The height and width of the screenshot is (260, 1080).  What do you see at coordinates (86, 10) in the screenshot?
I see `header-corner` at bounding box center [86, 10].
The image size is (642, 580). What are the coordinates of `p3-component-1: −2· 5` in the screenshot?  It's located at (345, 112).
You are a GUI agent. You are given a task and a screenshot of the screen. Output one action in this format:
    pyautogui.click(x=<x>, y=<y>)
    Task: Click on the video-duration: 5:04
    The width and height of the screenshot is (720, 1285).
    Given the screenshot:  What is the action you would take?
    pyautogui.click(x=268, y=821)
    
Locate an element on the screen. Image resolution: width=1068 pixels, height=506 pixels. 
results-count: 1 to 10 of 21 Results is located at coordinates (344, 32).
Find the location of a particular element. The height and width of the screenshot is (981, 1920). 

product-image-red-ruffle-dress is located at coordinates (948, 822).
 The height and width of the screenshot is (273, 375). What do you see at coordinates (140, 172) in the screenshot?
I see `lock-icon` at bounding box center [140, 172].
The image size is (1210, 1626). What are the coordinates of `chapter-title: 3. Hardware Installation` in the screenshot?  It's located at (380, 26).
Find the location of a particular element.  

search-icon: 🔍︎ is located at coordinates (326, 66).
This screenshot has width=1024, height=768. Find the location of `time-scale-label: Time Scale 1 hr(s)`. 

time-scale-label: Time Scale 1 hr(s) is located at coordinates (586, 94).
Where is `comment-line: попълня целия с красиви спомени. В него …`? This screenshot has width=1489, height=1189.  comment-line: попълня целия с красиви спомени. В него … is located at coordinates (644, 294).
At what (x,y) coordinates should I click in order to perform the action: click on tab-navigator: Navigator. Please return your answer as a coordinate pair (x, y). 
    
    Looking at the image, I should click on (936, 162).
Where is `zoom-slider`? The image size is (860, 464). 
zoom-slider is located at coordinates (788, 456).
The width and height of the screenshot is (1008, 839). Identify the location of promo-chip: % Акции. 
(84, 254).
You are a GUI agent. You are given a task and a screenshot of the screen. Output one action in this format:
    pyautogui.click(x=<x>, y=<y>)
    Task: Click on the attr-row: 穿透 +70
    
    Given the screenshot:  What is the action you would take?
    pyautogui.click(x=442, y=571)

##############################

* [Exercise objective]: Rewrite the lines above, putting "desktop assistant" wherever "GUI agent" appears and leaving everything else unchanged.

* [Your solution]:
The height and width of the screenshot is (260, 1080).  What do you see at coordinates (86, 10) in the screenshot?
I see `header-corner` at bounding box center [86, 10].
The image size is (642, 580). What are the coordinates of `p3-component-1: −2· 5` in the screenshot?  It's located at (345, 112).
You are a desktop assistant. You are given a task and a screenshot of the screen. Output one action in this format:
    pyautogui.click(x=<x>, y=<y>)
    Task: Click on the video-duration: 5:04
    The width and height of the screenshot is (720, 1285).
    Given the screenshot:  What is the action you would take?
    pyautogui.click(x=268, y=821)
    
Locate an element on the screen. Image resolution: width=1068 pixels, height=506 pixels. 
results-count: 1 to 10 of 21 Results is located at coordinates (344, 32).
Find the location of a particular element. The height and width of the screenshot is (981, 1920). 

product-image-red-ruffle-dress is located at coordinates (948, 822).
 The height and width of the screenshot is (273, 375). What do you see at coordinates (140, 172) in the screenshot?
I see `lock-icon` at bounding box center [140, 172].
The image size is (1210, 1626). What are the coordinates of `chapter-title: 3. Hardware Installation` in the screenshot?  It's located at (380, 26).
Find the location of a particular element.  

search-icon: 🔍︎ is located at coordinates (326, 66).
This screenshot has width=1024, height=768. Find the location of `time-scale-label: Time Scale 1 hr(s)`. 

time-scale-label: Time Scale 1 hr(s) is located at coordinates (586, 94).
Where is `comment-line: попълня целия с красиви спомени. В него …`? This screenshot has width=1489, height=1189.  comment-line: попълня целия с красиви спомени. В него … is located at coordinates (644, 294).
At what (x,y) coordinates should I click in order to perform the action: click on tab-navigator: Navigator. Please return your answer as a coordinate pair (x, y). 
    
    Looking at the image, I should click on (936, 162).
Where is `zoom-slider`? The image size is (860, 464). 
zoom-slider is located at coordinates (788, 456).
The width and height of the screenshot is (1008, 839). Identify the location of promo-chip: % Акции. 
(84, 254).
You are a desktop assistant. You are given a task and a screenshot of the screen. Output one action in this format:
    pyautogui.click(x=<x>, y=<y>)
    Task: Click on the attr-row: 穿透 +70
    
    Given the screenshot:  What is the action you would take?
    pyautogui.click(x=442, y=571)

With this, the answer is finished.